**WHAT YOU HAVE TO DO**
At the line with "Task: Click the VLEN coalition logo", start transcribing; stop after the last line of the data below. Keep it exact and leave pictures out.

[Opening RECORDS TO USE section]

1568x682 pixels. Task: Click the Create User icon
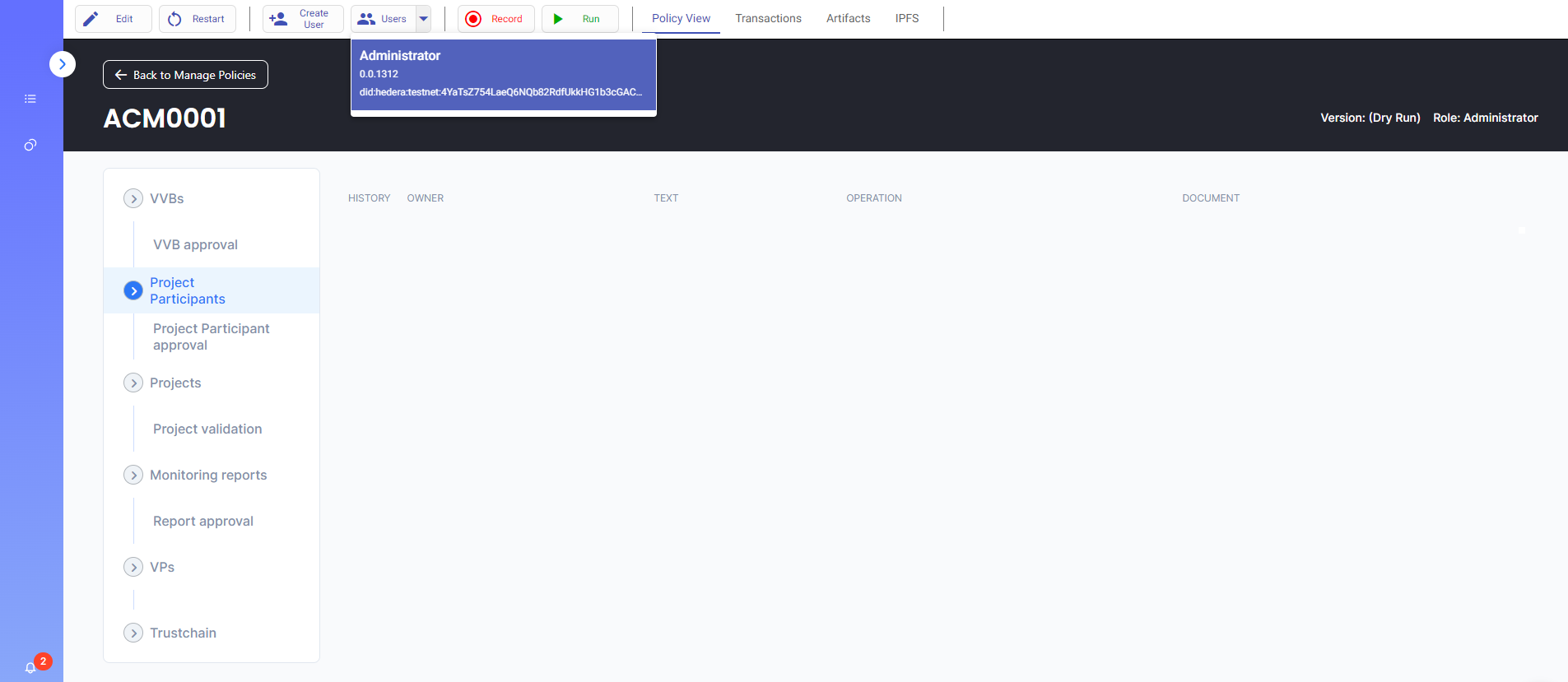(278, 19)
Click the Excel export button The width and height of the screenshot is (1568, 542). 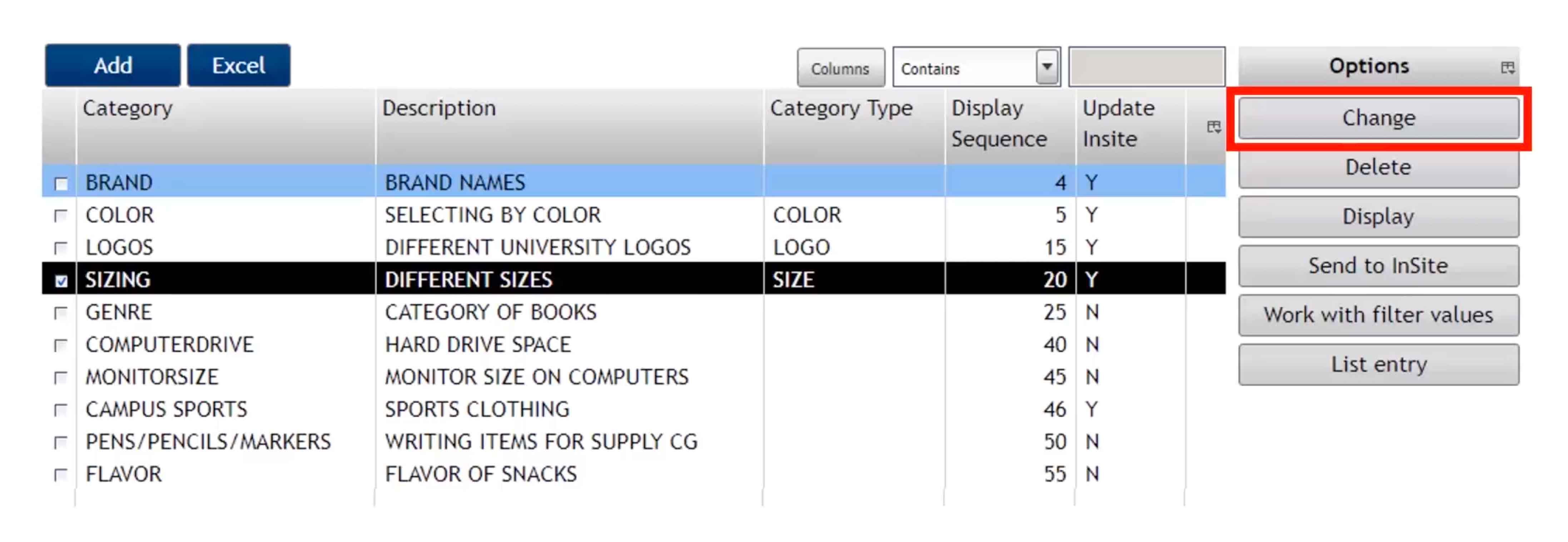coord(238,65)
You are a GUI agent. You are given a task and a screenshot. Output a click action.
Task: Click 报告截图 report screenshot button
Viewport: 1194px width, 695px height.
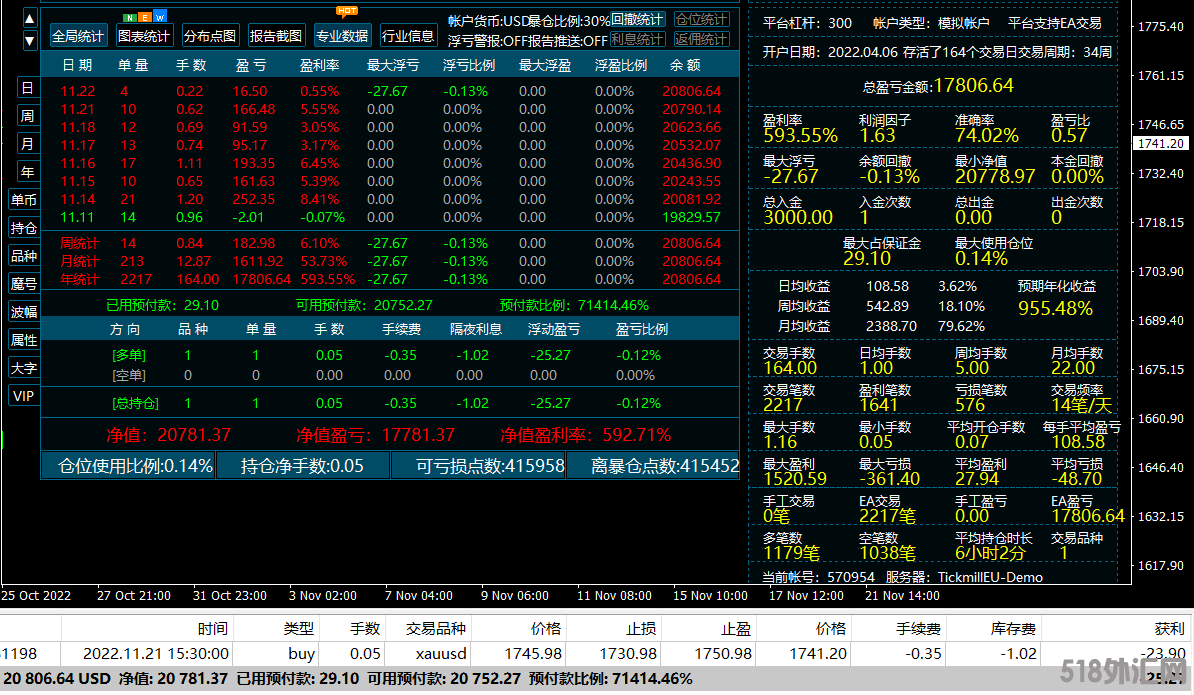point(276,36)
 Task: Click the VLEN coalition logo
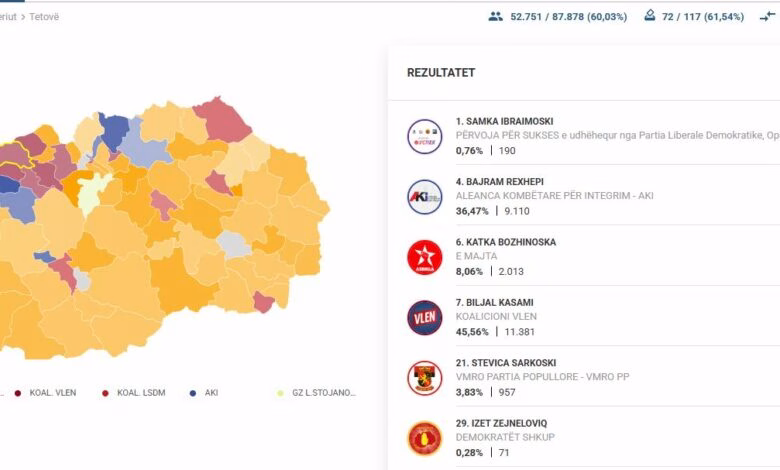coord(424,317)
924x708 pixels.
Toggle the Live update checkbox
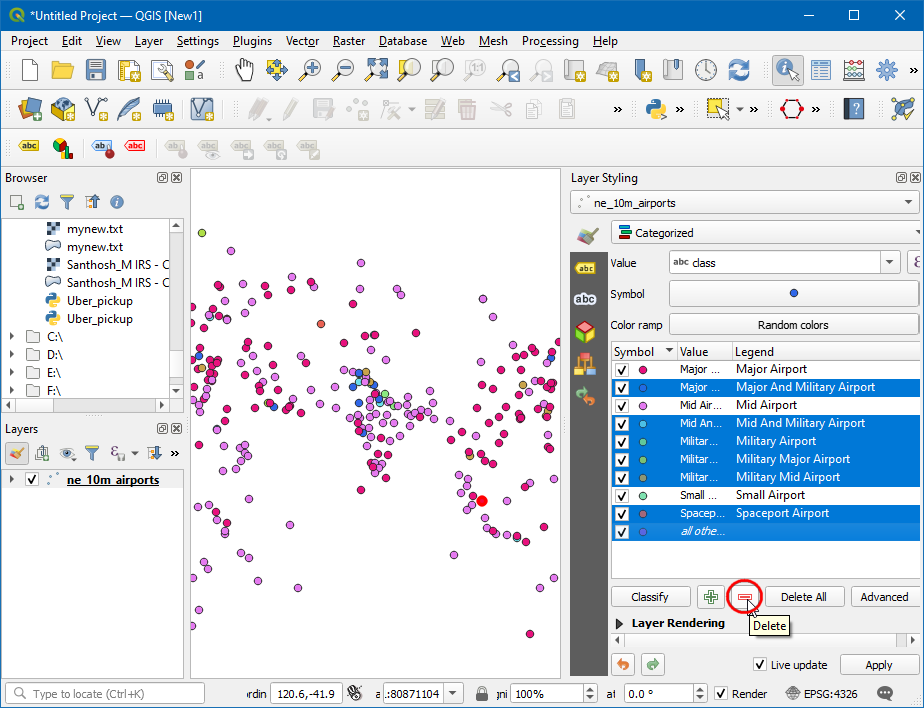tap(761, 665)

[Closing RECORDS TO USE section]

**RESPONSE BELOW**
 Task: Click the VLEN coalition logo
coord(424,317)
924x708 pixels.
Toggle the Live update checkbox
tap(761, 665)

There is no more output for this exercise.